Et puis, pour chaque indigent qui pâlit de faim, il y a un riche qui pâlit de peur. — « je ne sais, dit Miss Wardour, au vieux mendiant qui l’avait sauvée, ce que mon père a dessein de faire pour notre libérateur, mais bien certainement il vous mettra à l’abri du besoin pour le reste de votre vie. En attendant, prenez cette bagatelle. — pour que je sois volé et assassiné quelque nuit en allant d’un village à l’autre, répondit le mendiant, ou pour que je sois toujours dans la crainte de l’être, ce qui ne vaut guère mieux ! Eh ! Si l’on me voyait changer un billet de banque, qui serait ensuite assez fou pour me faire l’aumône ? »

Admirable dialogue ! Walter Scott ici n’est plus un romancier : c’est un philosophe, c’est un publiciste. Nous connaissons un homme plus malheureux que l’aveugle qui entend retentir dans la sébile de son chien l’obole implorée ; c’est le puissant roi qui gémit sur la dotation refusée à son fils.

Mais ce qui est vrai dans l’ordre des idées philosophiques l’est-il moins dans l’ordre des idées économiques ? Ah ! Dieu merci, il n’est pour les sociétés ni progrès partiel ni partielle déchéance. Toute la société s’élève ou toute la société s’abaisse. Les lois de la justice sont-elles mieux comprises ? toutes les conditions en profitent. Les notions du juste viennent-elles à s’obscurcir ? toutes les conditions en souffrent. Une nation dans laquelle une classe est opprimée, ressemble à un homme qui a une blessure à la jambe : la jambe malade interdit tout exercice à la jambe saine. Ainsi, quelque paradoxale que cette proposition puisse paraître, oppresseurs et opprimés gagnent également à ce que l’oppression soit détruite ; ils perdent également à ce qu’elle soit maintenue. En veut-on une preuve bien frappante ? La bourgeoisie a établi sa domination sur la concurrence illimitée, principe de tyrannie : eh bien ! C’est par la concurrence illimitée que nous voyons aujourd’hui la bourgeoisie périr. J’ai deux millions, dites-vous ; mon rival n’en a qu’un : dans le champ-clos de l’industrie, et avec l’arme du bon marché, je le ruinerai à coup sûr. Homme lâche et insensé ! Ne comprenez-vous pas que demain, s’armant contre vous de vos propres armes, quelque impitoyable Rothschild vous ruinera ? Aurez-vous alors le front de vous en plaindre ? Dans cet abominable système de luttes quotidiennes, l’industrie moyenne a dévoré la petite industrie.
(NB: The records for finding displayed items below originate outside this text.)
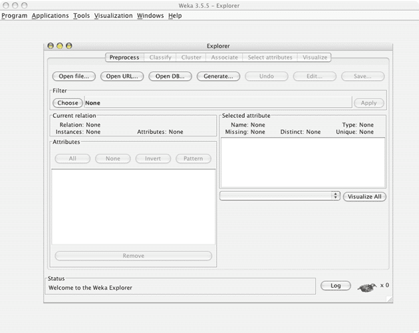Viewport: 419px width, 333px height.
Task: Click the Explorer window resize grip
Action: pos(390,300)
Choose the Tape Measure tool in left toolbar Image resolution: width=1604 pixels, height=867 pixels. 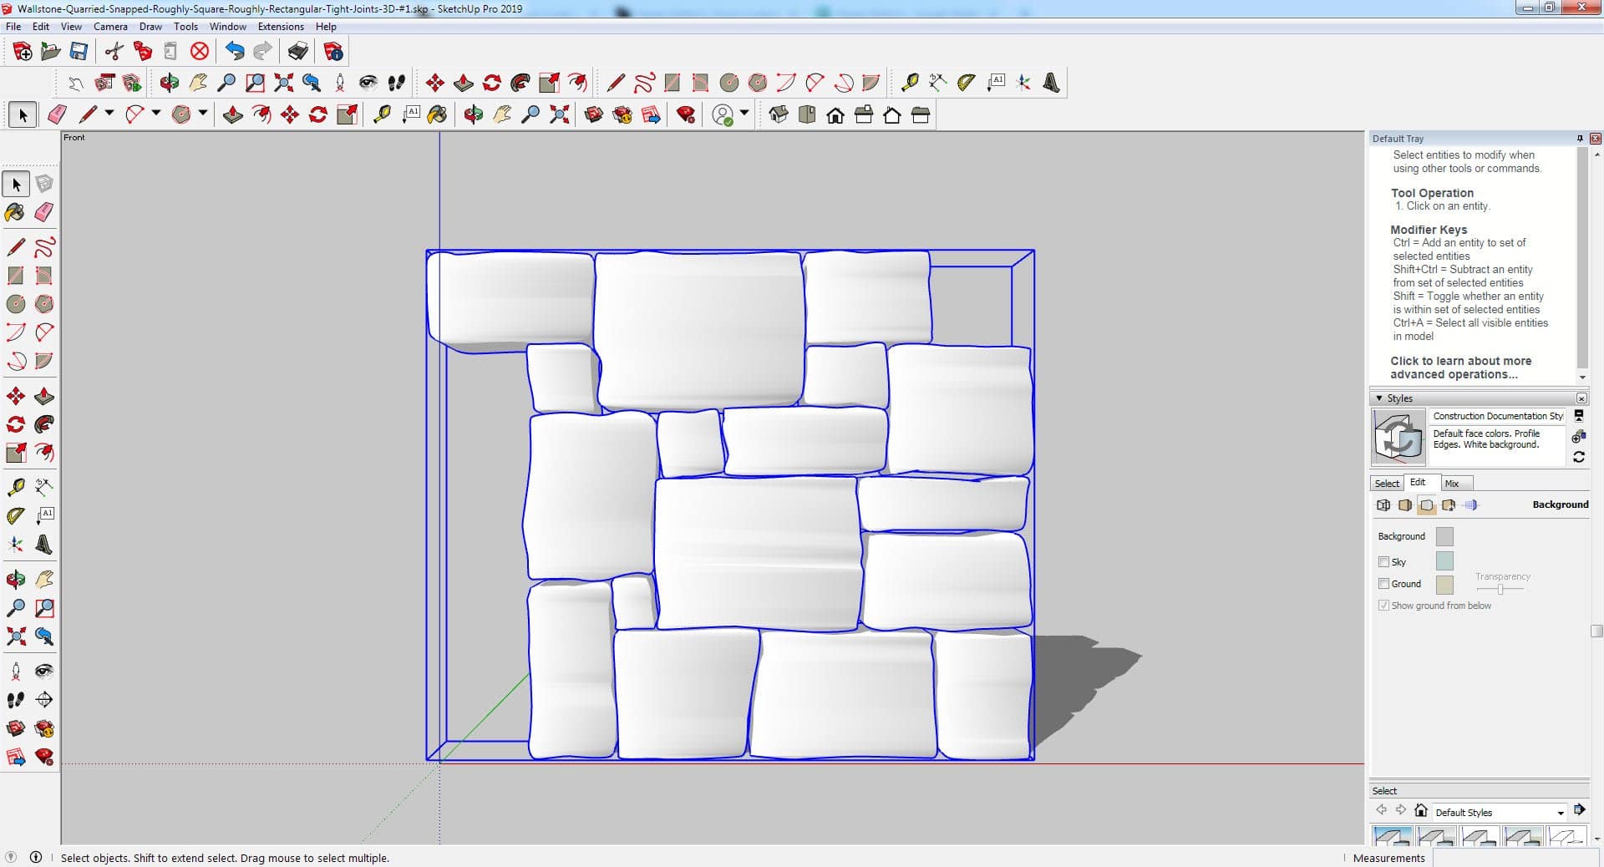click(15, 487)
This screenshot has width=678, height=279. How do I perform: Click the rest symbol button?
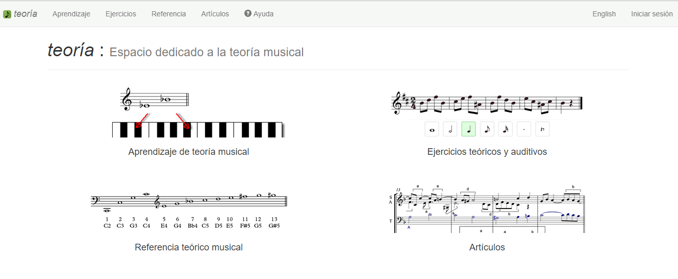pyautogui.click(x=542, y=130)
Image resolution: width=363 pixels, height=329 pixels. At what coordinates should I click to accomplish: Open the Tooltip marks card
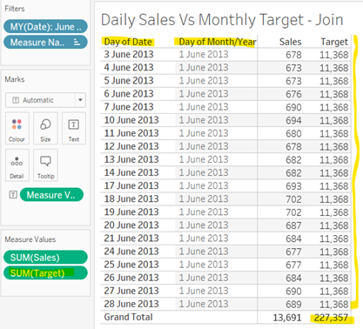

Victoires de Pyrrhus ! Car voilà qu’elle est dévorée à son tour par l’industrie en grand, qui, elle-même, forcée de poursuivre aux extrémités du monde des consommateurs inconnus, ne sera bientôt plus qu’un jeu de hasard qui, comme tous les jeux de hasard, finira pour les uns par la friponnerie, pour les autres par le suicide. La tyrannie n’est pas seulement odieuse, elle est aveugle. Pas d’intelligence où il n’y a pas d’entrailles.

Prouvons donc :

1o que la concurrence est pour le peuple un système d’extermination ;

2o que la concurrence est pour la bourgeoisie une cause sans cesse agissante d’appauvrissement et de ruine.

Cette démonstration faite, il en résultera clairement que tous les intérêts sont solidaires, et qu’une réforme sociale est pour tous les membres de la société, sans exception, un moyen de salut.